The US streaming video market is arguably the global testing ground for trends and outcomes of pioneering initiatives, which the rest of us in the world of content and distribution, benefit from observing. There are a lot of cross currents and influences at play in this very dynamic space for streamers, advertisers and audiences alike. This is an overview of the influences at play over 2019, grab a coffee and take a seat…
The US streaming market landscape is intensely dynamic and dominated by several giant players, namely Netflix, You Tube, Disney+/Hulu/Warner and Roku. In context, the rest of the field, despite their millions of subscribers are essentially also-rans at this point.
Although Peacock TV from NBCU and HBO Max are to be released in 2020, their entry into a saturated market will just see a reshuffling of the existing viewer base, more pressure on price and the user experience (and therefore the viewers demand/expectation of best practice technical facilities).
The Australian market by comparison is far more condensed, a regional outpost if you like with only token participation by comparison. As the production might of Netfllix, Disney and Stan take effect, the content creation industry will certainly get a boost, but few of the dynamics and influences that are at play in the US market will be mirrored in the significantly diluted Australian market place.
The bottom line is that market dominance going forward, will come down to consistently delivering on three fronts:
- Pricing as it relates to region (local or world market), subscription, (annual or monthly), free or ad supported, pay per view and the flexibility afforded around these options
- UX (user experience) as it relates to ease of access, quality of interaction and flexibility to switch between packages and access to content as desired
- Quality content as it relates to exclusivity, hyperbole, range and quality (story, production, talent).
Here’s my big projection: Apple TV, on initial review is seemingly under-performing in terms of its potential due to global market penetration of device, bricks and mortar presence, customer support infrastructure and established database of consumers…, but it may well be biding its time.
IMHO the smart thing for them to do, given their stature and resources, would be to put a tentative toe in the streaming content water to have a presence, but wait for all the jostling for position to settle. At some point, the major players and viewers will all be looking for one central access point to a global content market, that has a simple, easy to navigate interface, that will give access to desired content on a subscriber, pay per view or free or ad supported basis.
Apple is already established a ‘mother-ship’ connection to the global audience, infiltrating the consumer market through music, devices and importantly real human customer support. This market presence and penetration could allow Apple TV to very easily ultimately become the global entrance point for all viewers, for most of the desired content on flexible pricing models.
Given the rate of technological change in the industry, waiting it out to step in when the market has stabilised, will also give Apple the advantage of avoiding investment in transitory technology features. We shall see.
Here are my other observations and assessments of the streaming world as 2019 draws to a close:
CTV Market Penetration: Market penetration and consumer acceptance of CTV and streaming has been achieved. CTV’s have become as common as the traditional TV in households, ISP data packages and streaming technology has improved, facilitating and creating capacity for market growth. As we close 2019, in the US:
- 75% of homes with television have an internet connected TV device
- 74% of homes have at least one SVOD subscription
- 63% site online as the source of their favourite TV show in 2019
Content: Content at this point is ubiquitous. It’s commissioned, sold, licensed, amalgamated, proliferated and frequently lost online. Since marketing turned to video content, EVERY business is now in the business of creating content and the world’s content library is constantly expanding – just on YouTube 300 hours of video are uploaded every minute (Sept 2019). There is an infinite array of content and a finite amount of money and time for people to consume it.

____

** To do **
[1] Return the part of the streaming market overview that begins at the words "IMHO the smart" and stops after "ad supported basis.", copied word for word.
[2] Resume the streaming market overview, picking up right after its last sentence.

____

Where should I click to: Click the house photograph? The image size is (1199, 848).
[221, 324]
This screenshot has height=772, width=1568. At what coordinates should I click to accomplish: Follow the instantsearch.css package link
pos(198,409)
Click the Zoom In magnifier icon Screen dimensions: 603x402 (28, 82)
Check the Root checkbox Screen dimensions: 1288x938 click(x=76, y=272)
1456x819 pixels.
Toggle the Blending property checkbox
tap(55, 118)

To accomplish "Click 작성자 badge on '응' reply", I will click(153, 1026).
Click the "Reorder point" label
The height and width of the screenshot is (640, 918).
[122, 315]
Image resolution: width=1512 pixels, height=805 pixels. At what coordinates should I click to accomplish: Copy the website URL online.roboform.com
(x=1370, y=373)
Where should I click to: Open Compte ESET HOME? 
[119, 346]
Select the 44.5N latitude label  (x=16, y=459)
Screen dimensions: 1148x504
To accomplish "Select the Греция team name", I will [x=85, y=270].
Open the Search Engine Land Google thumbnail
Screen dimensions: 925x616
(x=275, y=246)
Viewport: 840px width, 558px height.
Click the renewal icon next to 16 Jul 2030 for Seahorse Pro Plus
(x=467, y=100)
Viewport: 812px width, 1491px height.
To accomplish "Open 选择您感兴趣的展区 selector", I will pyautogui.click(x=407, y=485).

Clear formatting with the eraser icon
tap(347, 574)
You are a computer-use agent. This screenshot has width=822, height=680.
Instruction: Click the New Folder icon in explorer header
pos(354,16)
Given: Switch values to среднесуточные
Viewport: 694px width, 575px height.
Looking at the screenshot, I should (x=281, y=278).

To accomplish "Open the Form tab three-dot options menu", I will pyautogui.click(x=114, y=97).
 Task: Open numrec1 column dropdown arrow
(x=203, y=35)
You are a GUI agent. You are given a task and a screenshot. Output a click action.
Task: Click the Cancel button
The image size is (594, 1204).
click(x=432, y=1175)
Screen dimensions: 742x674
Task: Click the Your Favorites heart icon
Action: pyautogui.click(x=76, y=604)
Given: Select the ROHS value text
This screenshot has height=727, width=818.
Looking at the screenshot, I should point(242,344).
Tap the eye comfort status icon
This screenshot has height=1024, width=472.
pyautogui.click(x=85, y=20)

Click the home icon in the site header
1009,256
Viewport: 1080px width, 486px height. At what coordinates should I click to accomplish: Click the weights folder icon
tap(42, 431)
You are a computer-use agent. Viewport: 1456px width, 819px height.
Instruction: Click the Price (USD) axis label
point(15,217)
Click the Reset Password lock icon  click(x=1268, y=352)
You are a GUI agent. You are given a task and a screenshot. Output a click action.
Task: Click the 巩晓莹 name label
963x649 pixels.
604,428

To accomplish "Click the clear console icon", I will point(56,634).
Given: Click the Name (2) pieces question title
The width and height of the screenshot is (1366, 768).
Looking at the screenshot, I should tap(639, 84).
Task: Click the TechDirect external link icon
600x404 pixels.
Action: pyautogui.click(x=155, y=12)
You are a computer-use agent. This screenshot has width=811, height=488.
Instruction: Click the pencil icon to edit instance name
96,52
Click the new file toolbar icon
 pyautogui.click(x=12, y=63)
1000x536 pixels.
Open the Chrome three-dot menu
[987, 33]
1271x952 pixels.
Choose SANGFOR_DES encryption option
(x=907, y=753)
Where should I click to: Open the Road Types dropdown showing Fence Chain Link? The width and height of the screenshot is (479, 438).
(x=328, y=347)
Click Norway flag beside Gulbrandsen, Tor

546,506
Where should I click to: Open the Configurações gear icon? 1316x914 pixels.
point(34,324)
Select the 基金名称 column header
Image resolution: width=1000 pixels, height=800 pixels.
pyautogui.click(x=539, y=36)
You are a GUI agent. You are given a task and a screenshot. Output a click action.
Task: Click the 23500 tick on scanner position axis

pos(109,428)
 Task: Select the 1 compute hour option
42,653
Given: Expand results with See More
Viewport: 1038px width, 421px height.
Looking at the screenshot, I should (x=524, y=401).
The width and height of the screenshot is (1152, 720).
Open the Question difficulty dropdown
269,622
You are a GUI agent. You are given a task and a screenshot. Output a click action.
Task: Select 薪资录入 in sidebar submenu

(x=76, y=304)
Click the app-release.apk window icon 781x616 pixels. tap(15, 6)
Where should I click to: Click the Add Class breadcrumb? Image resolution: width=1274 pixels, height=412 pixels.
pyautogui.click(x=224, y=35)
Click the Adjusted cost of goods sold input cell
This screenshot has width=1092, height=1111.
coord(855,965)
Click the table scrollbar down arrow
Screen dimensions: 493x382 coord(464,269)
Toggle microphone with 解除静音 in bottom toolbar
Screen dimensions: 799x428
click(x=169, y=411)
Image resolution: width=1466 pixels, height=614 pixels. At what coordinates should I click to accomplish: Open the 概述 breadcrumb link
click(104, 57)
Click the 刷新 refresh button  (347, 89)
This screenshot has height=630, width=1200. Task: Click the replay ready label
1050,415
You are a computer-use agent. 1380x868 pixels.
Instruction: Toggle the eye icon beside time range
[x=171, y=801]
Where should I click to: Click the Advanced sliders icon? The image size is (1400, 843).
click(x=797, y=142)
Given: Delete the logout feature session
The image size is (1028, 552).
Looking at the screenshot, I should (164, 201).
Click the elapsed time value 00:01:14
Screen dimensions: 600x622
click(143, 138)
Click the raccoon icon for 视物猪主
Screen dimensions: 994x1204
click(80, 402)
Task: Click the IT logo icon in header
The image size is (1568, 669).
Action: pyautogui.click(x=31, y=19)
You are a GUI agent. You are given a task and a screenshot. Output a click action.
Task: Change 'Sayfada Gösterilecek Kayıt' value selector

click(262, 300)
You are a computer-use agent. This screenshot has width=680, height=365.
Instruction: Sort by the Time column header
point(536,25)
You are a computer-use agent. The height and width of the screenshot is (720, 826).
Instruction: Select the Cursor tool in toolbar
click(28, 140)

____

** Answers per task **
[1]
IMHO the smart thing for them to do, given their stature and resources, would be to put a tentative toe in the streaming content water to have a presence, but wait for all the jostling for position to settle. At some point, the major players and viewers will all be looking for one central access point to a global content market, that has a simple, easy to navigate interface, that will give access to desired content on a subscriber, pay per view or free or ad supported basis.

[2]
The omnipresent quest remains to capture eyeballs in volume or specific eyeballs ie. those with shared a interest. For content to deliver on commercial objectives, it must be relevant, valuable, timely and easily accessible. Pricing is actually quite subjective but producing that content requires collaboration between creative artists, commercial harbingers and ever advancing technical facilities. How hard can that be? (I jest.)
Content in long or short form, genre or purpose specific, and device centric, can generally be categorised as follows:
- original long form content for home screen viewing with high production values, produced by streaming giants with large budgets, production resources and distribution, especially Netflix, Disney+, Amazon and to a lesser extent, AppleTV.
- original content film, TV, doco, web, short or long form produced by independent producers and released through distributors or increasingly self distributed
- UGC uploaded and largely distributed without structure or fee
- Advertiser/brand/commercial content created for marketing purposes, designed to entertain and/or inform and distributed via their own media channels, third party media channels or co-produced and distributed in a formal distribution arrangement.
For streamers to capture the eyeballs and dollars of people in an extremely competitive market, they need a value proposition that transcends content alone, because the value of an entertainment minute is getting higher every day. If you want to secure an audience, you must deliver on multiple fronts of consumer demand and expectation.
Eyeballs will be captured less on a democratised basis and more on a idiosyncratic basis, capturing viewers with flexibility in time of viewing, range of content, show or event only access, subscription or pay per view, and even rewarding the audience for their attention. Payment options will be more flexible (see comment below) and user experience will be paramount.
Mobile – Content On The Go: Key among the trends in user demand will be the ability to download to mobile, which is where Quibi, the well funded mobile video startup, that’s rolling out a paid subscription model in April 2020 to 18-34 year-olds, will have established a secure footprint. A recent survey TV-in-Your-Pocket-final of a variety of 80 streamers in the US revealed only 35% offered mobile download while 80% of customers want to download to mobile.
Quibi (Quick Bites) has strong resources, both financial (US$1.4 billion) and talent (Steven Speilberg, Reese Witherspoon, Jennifer Lopez, Idris Elba) to create short form, largley episodic content designed for content ‘snacking’. Call it ‘while you wait’ content designed to fill the odd five to 10 minutes here and there we have spare during the day. Due for release in April 2020, it’s a mobile only service, with a strategy I suggest is premised on quality, exclusive content made by tent pole talent that can create hyperbole to drive awareness and desire for content that will ultimately create new content consumption behaviours.
At the time of the report, ZERO MVPD’s offered mobile download and Netflix was leading the UX with the ability to not just download, but to automatically replenish the next episode and delete the previous watched episode. Amazon is best case providing four download alternatives and an explanation for each, describing data download demands and storage demands.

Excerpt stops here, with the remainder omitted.